Additional Resources

• Example dataset (COCO format): Download from Google Drive.
• Pretrained models: Available in the shared Google Drive folder.
• Feature requests & bug reports: Open an issue at github.com/healthonrails/annolid/issues.
• Additional videos: Visit the Annolid YouTube channel for demonstrations and talks.

Acknowledgements

Annolid's tracking module integrates Cutie for enhanced video object segmentation. If you use this feature, please cite Putting the Object Back into Video Object Segmentation (Cheng et al., 2023) and the Cutie repository.

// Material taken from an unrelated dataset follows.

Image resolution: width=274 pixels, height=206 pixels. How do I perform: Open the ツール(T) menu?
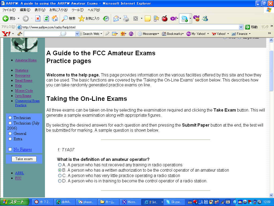click(x=78, y=10)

The counting tool integrates CountGD; cite the original CountGD publication and repository when you rely on this module in your research.

Contributing

Contributions are welcome! Review the guidelines in CONTRIBUTING.md, open an issue to discuss major changes, and run relevant tests before submitting a pull request.

License

Annolid is distributed under the Creative Commons Attribution-NonCommercial 4.0 International License.